The cyclical psychoses that we find here are rather different from those of Leonhard's original design. "Cyclical" means moving back and forth -- or up and down -- in clinical presentation, and Leonhard conceived three cyclical psychoses:
(1) the alternation of anxiety and happiness (Angst-Glück Psychose);
(2) "agitated and inhibited confusion" (erregt-gehemmte Verwirrtheit);
(3) "hyperkinetic-akinetic motility psychosis" (hyperkinetische - Motilitätspsychose)
Leonhard insisted that all three cyclical psychoses were precisely that: cyclical. This is something we miss in Franzek's proposal. We have the three original Leonhardian cyclical psychoses, but with "or's," suggesting different presentations, or clinical variants, rather than alternation. Can one have a cyclical psychosis in the absence of alternation? Still, Franzek gives us half a loaf: for "cyclical psychosis" we still need one of the three Leonhardian types, but they don't have to be cyclical.
So what? People have walked away from much of Freud's original doctrine on infantile sexuality while still calling themselves "Freudian." Maybe investigators can walk away from parts of Leonhard's schema and still call themselves "Leonhardian." That is a scholastic problem.
But in the Franzek proposal there is a real clinical problem as well. One can only be sympathetic to attempts to break up the great "schizophrenia" colossus that has survived even into DSM-5. And Franzek's proposal is intriguing: We'll insert "cyclical psychosis" in between serious (psychotic) mood disorders on the one side and core schizophrenia on the other side.
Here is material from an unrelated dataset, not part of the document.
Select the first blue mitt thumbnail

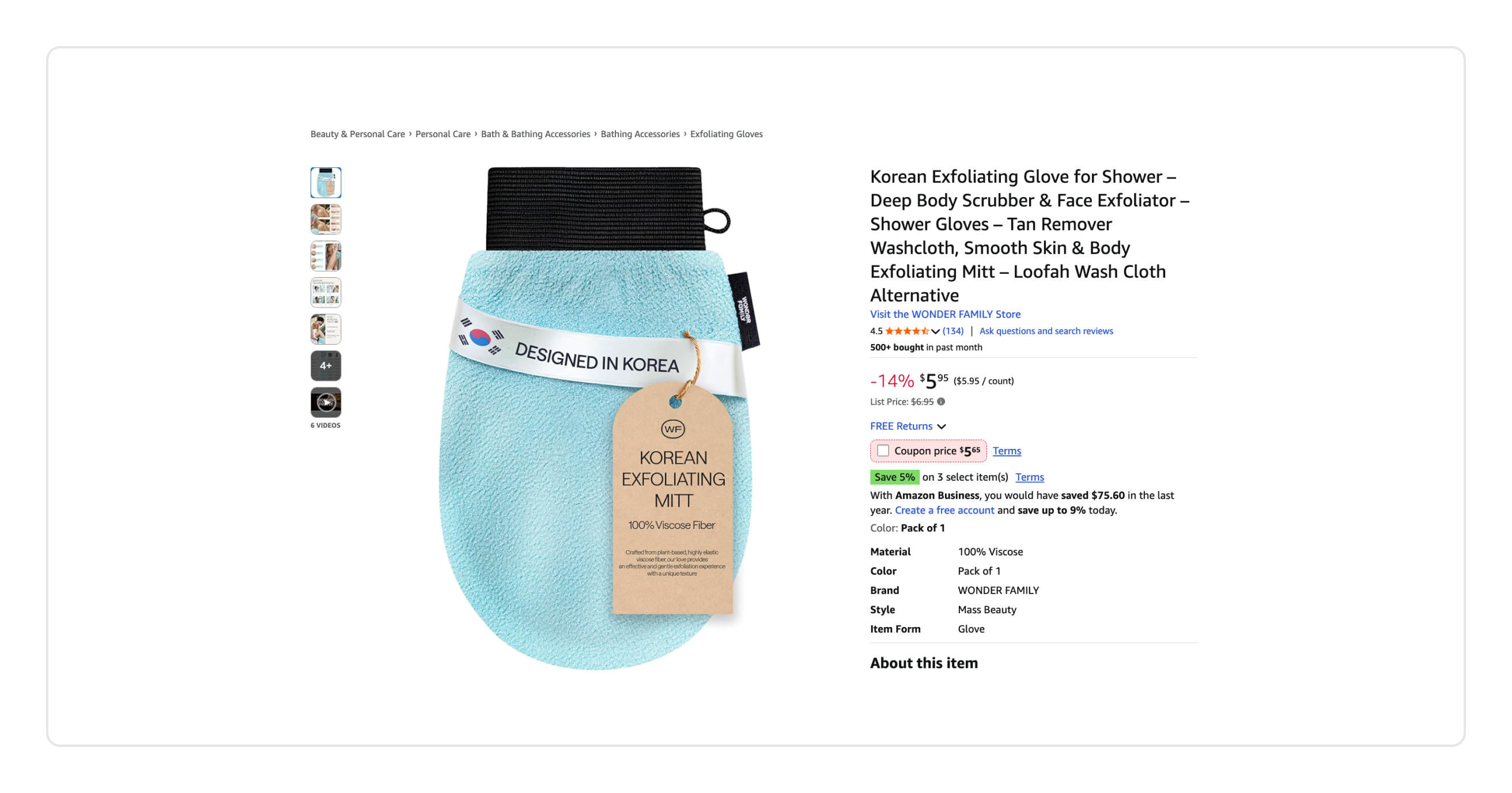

So, we now have three big psychotic illnesses rather than Kraepelin's original two (which were manic-depressive insanity and dementia praecox).
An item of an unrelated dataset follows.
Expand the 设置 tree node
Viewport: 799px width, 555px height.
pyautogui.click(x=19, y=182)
Cool. What's the difference among the three? Cyclical psychosis, says Franzek, is induced by stress; the big mood disorders and core schizophrenia are not necessarily stress-induced. As Jaspers said, they can come "out of the blue." As well, in core schizophrenia there is no restitutio ad integrum, no "return to baseline." In the cyclical psychoses there is. They are entirely recoverable.
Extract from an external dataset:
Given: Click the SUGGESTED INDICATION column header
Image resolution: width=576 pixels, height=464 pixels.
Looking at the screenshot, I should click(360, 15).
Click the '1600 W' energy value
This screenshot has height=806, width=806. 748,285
With cyclical psychosis we are starting to get something that looks like bouffée délirante or "psychogenic psychosis": they are stress induced; they may or may not be relapsing; and they return to baseline. Franzek points this out. Why not just stick with bouffée délirante? Here Franzek shows his colors as Leonhard's student, not Valentin Magnan's (who in 1886 conceived transitory delusional psychosis, or bouffée délirante). It was Leonhard, not Magnan, who came up with the "cyclic" notion (or rather adopted the cyclic concept of Wernicke and Kleist).
So, what's the clinical problem here? It's called catatonia. Anything that "alternates" sounds a lot like catatonia, where the alternation of agitation and stupor is common -- and quite pathognomonic. In the DSM there is nothing where stupor and agitation alternate. Leonhard recognized the distinctive nature of this alternation but called it part of "cyclical psychosis." (For Leonhard, catatonia was something quite different.)
Why are we squabbling about catatonia, whether it's part of one fantastic diagnostic system or another? There are stakes here, because today we recognize catatonia as eminently treatable; it is unclear to what therapy, if any, Leonhard's cyclical psychoses respond. (It was, as other investigators established, Leonhard's "unsystematic schizophrenias" -- above all, "affect-laden paraphrenia" -- that responded to neuroleptic treatment.)
Thus, if you accept catatonia as a disease of its own, you will think clearly of the effective treatments of it. If you see it buried in some difficult-to-master Central European nosological system, and not even called catatonia, your mind may drift on.
So, what can we say of Franzek's current effort to break up the monolith of schizophrenia? He gets full marks for trying. His "cyclical psychoses" seem somewhat arbitrary in concept, as did the original Leonhardian diagnoses themselves. But no, Franzek responds: They are stress-induced and remit completely. Nothing arbitrary about that. Hmmm, I'd like to see a bit more evidence on this before accepting it as gospel.
In the meantime, other efforts to break up the nosological monstrosity that Kraepelin conceived in 1893 as dementia praecox and Bleuler perpetuated in 1908 as schizophrenia, are only to be welcomed.